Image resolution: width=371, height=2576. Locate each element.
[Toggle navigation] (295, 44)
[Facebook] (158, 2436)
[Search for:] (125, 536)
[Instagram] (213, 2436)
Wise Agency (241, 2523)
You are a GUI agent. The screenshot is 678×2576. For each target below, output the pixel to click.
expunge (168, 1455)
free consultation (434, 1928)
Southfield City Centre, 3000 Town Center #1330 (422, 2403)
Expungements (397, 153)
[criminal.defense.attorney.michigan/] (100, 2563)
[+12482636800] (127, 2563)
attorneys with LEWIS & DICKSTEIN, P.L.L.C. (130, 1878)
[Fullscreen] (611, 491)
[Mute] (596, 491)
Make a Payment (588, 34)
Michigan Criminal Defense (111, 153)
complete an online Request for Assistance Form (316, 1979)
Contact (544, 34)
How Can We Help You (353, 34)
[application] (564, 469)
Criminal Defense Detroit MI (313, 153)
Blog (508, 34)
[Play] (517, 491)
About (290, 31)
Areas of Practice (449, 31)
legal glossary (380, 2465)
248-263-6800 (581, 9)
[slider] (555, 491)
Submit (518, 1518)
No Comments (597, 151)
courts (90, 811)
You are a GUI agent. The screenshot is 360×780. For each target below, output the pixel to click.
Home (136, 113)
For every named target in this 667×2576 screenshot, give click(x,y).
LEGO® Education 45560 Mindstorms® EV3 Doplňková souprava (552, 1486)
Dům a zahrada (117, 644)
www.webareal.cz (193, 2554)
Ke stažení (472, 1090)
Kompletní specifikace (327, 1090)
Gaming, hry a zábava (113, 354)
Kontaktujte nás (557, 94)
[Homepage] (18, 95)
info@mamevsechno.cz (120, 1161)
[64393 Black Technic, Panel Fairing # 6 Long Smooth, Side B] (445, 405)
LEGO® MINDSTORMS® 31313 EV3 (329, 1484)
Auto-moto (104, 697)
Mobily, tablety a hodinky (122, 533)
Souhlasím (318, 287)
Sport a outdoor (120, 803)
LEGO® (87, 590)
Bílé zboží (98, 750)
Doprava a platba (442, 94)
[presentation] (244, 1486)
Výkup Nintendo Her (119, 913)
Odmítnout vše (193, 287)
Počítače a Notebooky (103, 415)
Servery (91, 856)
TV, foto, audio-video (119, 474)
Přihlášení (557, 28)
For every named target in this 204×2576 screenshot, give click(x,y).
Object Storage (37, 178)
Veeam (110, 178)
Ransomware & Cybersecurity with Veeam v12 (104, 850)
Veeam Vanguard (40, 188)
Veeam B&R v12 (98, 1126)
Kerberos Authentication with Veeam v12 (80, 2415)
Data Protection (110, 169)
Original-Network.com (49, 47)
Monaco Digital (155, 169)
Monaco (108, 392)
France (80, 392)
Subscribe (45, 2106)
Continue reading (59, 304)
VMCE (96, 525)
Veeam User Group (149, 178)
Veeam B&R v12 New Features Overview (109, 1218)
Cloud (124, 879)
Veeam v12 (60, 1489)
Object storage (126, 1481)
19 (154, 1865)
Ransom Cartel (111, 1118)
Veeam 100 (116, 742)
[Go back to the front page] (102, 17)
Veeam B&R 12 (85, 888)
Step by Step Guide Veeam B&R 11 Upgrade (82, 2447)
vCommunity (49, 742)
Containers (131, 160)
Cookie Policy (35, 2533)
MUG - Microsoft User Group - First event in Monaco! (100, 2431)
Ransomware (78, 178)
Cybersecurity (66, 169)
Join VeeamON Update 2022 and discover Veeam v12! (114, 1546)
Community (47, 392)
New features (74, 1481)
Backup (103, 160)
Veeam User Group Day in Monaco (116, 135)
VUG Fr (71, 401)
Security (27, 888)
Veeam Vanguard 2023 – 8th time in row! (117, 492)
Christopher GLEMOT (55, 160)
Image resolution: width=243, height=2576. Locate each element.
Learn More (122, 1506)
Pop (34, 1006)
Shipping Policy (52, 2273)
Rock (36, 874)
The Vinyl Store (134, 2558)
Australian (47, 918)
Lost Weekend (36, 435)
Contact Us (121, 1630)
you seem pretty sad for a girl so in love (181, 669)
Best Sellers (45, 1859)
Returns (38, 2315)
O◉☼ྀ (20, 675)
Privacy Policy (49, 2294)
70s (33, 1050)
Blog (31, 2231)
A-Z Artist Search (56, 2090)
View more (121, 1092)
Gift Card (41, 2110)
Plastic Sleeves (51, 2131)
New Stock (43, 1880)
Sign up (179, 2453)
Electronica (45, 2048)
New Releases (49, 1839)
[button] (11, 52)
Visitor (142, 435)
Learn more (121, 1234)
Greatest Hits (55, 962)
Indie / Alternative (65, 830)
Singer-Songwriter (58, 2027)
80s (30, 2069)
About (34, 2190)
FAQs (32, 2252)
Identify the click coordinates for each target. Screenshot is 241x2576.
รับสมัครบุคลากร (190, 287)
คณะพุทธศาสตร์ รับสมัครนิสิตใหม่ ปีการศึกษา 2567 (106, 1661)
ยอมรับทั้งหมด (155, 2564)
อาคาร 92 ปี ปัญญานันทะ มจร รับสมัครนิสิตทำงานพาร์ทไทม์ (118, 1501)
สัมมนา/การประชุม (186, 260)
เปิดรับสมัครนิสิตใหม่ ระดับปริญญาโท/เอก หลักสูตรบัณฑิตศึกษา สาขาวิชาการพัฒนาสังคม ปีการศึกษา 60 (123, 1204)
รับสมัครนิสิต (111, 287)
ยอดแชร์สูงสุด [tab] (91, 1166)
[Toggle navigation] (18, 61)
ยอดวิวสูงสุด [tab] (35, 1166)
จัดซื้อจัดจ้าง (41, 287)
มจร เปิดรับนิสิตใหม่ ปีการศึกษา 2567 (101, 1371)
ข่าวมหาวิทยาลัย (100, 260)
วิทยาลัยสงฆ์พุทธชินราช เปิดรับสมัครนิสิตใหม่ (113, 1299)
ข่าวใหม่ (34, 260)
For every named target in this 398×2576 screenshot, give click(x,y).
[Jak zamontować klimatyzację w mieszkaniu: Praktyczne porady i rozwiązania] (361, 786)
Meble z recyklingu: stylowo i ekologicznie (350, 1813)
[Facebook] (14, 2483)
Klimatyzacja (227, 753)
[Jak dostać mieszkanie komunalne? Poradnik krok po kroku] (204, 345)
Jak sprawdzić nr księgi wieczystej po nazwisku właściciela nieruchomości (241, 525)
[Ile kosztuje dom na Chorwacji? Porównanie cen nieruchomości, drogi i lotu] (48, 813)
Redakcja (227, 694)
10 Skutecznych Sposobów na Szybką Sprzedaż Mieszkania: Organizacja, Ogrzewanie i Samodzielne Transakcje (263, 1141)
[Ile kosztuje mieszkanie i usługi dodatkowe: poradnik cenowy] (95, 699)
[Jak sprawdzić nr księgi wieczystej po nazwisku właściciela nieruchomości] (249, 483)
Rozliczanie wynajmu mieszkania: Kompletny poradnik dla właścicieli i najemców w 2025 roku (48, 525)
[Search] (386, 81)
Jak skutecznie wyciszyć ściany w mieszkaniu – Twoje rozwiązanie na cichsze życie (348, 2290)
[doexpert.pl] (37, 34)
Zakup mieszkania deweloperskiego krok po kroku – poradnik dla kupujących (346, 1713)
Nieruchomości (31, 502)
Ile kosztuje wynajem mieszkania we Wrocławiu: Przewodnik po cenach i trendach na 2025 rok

● TASK STATEMENT:
Search the entries for the string "Group" and return each line where it turns up.

● TASK SOLUTION:
Veeam User Group (149, 178)
MUG - Microsoft User Group - First event in Monaco! (100, 2431)
Veeam User Group Day in Monaco (116, 135)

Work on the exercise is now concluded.